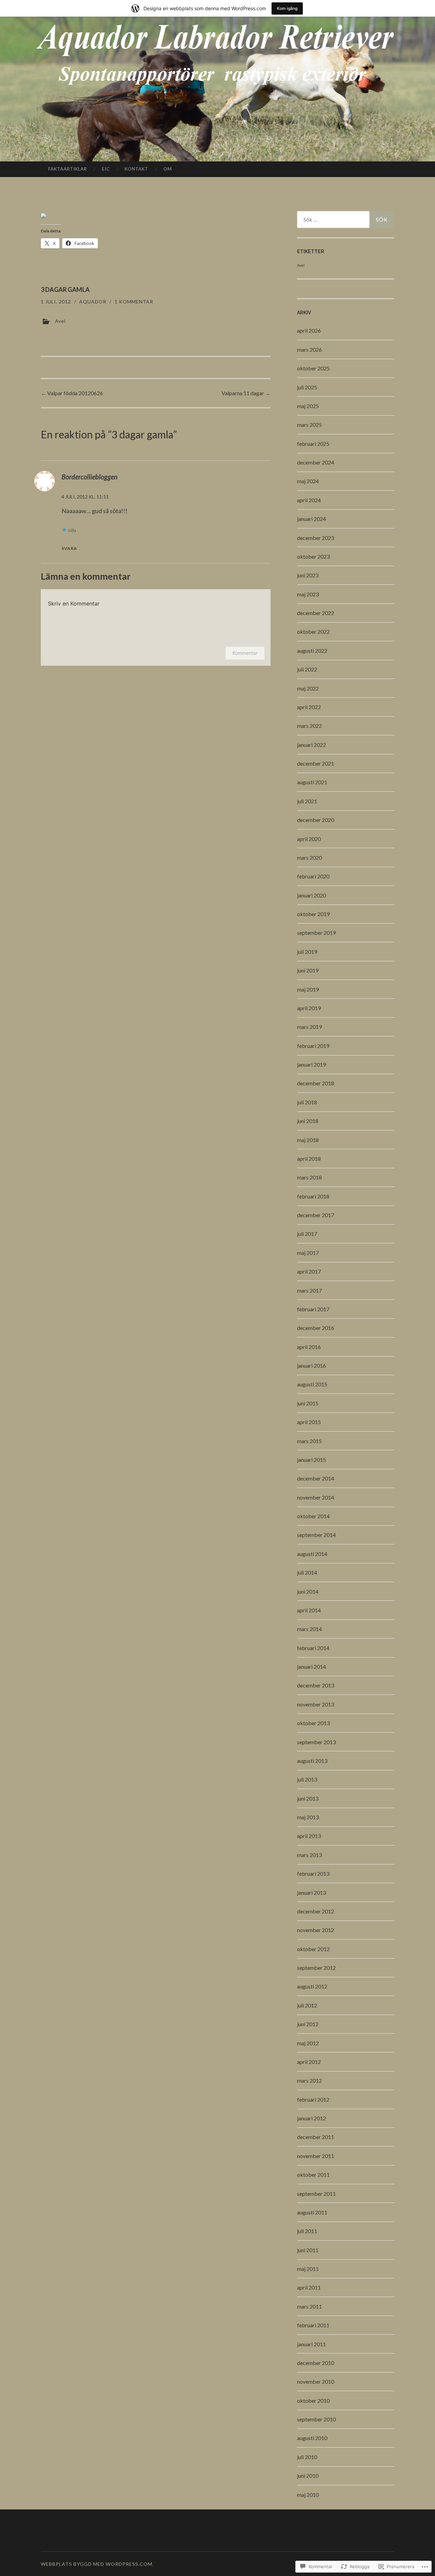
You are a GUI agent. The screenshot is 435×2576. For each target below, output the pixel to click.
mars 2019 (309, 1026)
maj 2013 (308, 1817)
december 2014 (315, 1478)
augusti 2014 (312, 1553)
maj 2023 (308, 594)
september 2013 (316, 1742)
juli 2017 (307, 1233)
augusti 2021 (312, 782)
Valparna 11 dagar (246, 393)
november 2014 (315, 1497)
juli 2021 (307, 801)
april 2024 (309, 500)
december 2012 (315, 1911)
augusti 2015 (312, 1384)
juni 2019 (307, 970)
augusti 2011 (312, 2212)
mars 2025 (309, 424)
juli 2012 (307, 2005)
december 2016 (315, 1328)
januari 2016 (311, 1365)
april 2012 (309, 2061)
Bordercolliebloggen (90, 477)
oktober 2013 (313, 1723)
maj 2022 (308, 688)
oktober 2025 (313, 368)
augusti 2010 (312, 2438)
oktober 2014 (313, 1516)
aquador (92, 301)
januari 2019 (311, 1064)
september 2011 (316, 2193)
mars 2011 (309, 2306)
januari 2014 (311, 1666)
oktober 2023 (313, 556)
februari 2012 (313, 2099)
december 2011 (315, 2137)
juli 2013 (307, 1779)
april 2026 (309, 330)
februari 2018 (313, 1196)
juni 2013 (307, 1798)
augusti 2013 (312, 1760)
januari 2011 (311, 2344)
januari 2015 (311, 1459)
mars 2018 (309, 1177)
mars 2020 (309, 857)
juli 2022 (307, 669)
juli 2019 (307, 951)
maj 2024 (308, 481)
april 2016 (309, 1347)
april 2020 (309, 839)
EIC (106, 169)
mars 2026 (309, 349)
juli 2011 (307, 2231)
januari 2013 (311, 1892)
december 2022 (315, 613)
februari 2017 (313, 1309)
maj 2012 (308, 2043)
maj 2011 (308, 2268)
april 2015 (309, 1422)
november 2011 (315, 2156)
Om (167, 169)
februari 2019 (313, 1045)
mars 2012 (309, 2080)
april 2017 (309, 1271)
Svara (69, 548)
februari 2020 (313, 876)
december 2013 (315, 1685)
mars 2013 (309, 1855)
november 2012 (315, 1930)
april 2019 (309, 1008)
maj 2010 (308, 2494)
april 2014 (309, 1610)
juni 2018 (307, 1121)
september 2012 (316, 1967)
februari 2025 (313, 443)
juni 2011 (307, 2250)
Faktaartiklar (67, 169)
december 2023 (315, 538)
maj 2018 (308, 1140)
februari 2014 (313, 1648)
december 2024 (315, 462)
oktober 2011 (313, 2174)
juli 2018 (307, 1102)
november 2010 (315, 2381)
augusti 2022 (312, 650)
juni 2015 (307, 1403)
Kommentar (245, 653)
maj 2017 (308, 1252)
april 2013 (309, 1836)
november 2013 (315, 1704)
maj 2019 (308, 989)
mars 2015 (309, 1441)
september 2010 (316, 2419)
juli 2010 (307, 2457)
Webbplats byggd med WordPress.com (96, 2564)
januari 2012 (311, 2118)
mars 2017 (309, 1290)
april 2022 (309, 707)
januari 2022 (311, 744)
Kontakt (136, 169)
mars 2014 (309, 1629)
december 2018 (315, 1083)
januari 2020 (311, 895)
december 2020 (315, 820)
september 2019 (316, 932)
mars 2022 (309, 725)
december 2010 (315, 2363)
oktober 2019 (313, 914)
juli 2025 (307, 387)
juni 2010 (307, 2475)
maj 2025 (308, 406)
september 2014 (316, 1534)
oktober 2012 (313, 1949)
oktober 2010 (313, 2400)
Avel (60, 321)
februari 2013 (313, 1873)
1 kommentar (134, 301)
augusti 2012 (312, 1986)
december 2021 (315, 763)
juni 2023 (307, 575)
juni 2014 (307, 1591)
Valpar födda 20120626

= Your instructions =
Set down the entries above word for word, but drop any image.

= Answer to this exercise =
You are a GUI agent. The screenshot is 435×2576. For each target below, output the pixel to click.
mars 2019 (309, 1026)
maj 2013 (308, 1817)
december 2014 (315, 1478)
augusti 2014 (312, 1553)
maj 2023 (308, 594)
september 2013 (316, 1742)
juli 2017 (307, 1233)
augusti 2021 (312, 782)
Valparna 11 dagar (246, 393)
november 2014 (315, 1497)
juli 2021 (307, 801)
april 2024 (309, 500)
december 2012 (315, 1911)
augusti 2015 (312, 1384)
juni 2019 (307, 970)
augusti 2011 (312, 2212)
mars 2025 (309, 424)
juli 2012 (307, 2005)
december 2016 (315, 1328)
januari 2016 (311, 1365)
april 2012 (309, 2061)
Bordercolliebloggen (90, 477)
oktober 2013 (313, 1723)
maj 2022 (308, 688)
oktober 2025 (313, 368)
augusti 2010 (312, 2438)
oktober 2014 (313, 1516)
aquador (92, 301)
januari 2019 (311, 1064)
september 2011 (316, 2193)
mars 2011 (309, 2306)
januari 2014 (311, 1666)
oktober 2023 (313, 556)
februari 2012 (313, 2099)
december 2011 (315, 2137)
juli 2013 (307, 1779)
april 2026 (309, 330)
februari 2018 (313, 1196)
juni 2013 (307, 1798)
augusti 2013 (312, 1760)
januari 2011 (311, 2344)
januari 2015 (311, 1459)
mars 2018 (309, 1177)
mars 2020 (309, 857)
juli 2022 (307, 669)
juli 2019 (307, 951)
maj 2024 (308, 481)
april 2016 (309, 1347)
april 2020 (309, 839)
EIC (106, 169)
mars 2026 (309, 349)
juli 2011 (307, 2231)
januari 2013 (311, 1892)
december 2022 (315, 613)
februari 2017 (313, 1309)
maj 2012 (308, 2043)
maj 2011 (308, 2268)
april 2015 (309, 1422)
november 2011 (315, 2156)
Om (167, 169)
februari 2019 (313, 1045)
mars 2012 (309, 2080)
april 2017 (309, 1271)
Svara (69, 548)
februari 2020 (313, 876)
december 2013 (315, 1685)
mars 2013 (309, 1855)
november 2012 (315, 1930)
april 2019 (309, 1008)
maj 2010 (308, 2494)
april 2014 (309, 1610)
juni 2018 (307, 1121)
september 2012 (316, 1967)
februari 2025 (313, 443)
juni 2011 (307, 2250)
Faktaartiklar (67, 169)
december 2023 (315, 538)
maj 2018 (308, 1140)
februari 2014 (313, 1648)
december 2024 (315, 462)
oktober 2011 (313, 2174)
juli 2018 (307, 1102)
november 2010 (315, 2381)
augusti 2022 (312, 650)
juni 2015 (307, 1403)
Kommentar (245, 653)
maj 2017 (308, 1252)
april 2013 (309, 1836)
november 2013 (315, 1704)
maj 2019 (308, 989)
mars 2015 (309, 1441)
september 2010 (316, 2419)
juli 2010 (307, 2457)
Webbplats byggd med WordPress.com (96, 2564)
januari 2012 (311, 2118)
mars 2017 (309, 1290)
april 2022 (309, 707)
januari 2022 (311, 744)
Kontakt (136, 169)
mars 2014 (309, 1629)
december 2018 (315, 1083)
januari 2020 (311, 895)
december 2020 (315, 820)
september 2019 (316, 932)
mars 2022 (309, 725)
december 2010 (315, 2363)
oktober 2019 (313, 914)
juli 2025 (307, 387)
juni 2010 (307, 2475)
maj 2025 (308, 406)
september 2014 (316, 1534)
oktober 2012 (313, 1949)
oktober 2010 (313, 2400)
Avel (60, 321)
februari 2013 (313, 1873)
1 kommentar (134, 301)
augusti 2012 (312, 1986)
december 2021 (315, 763)
juni 2023 (307, 575)
juni 2014 (307, 1591)
Valpar födda 20120626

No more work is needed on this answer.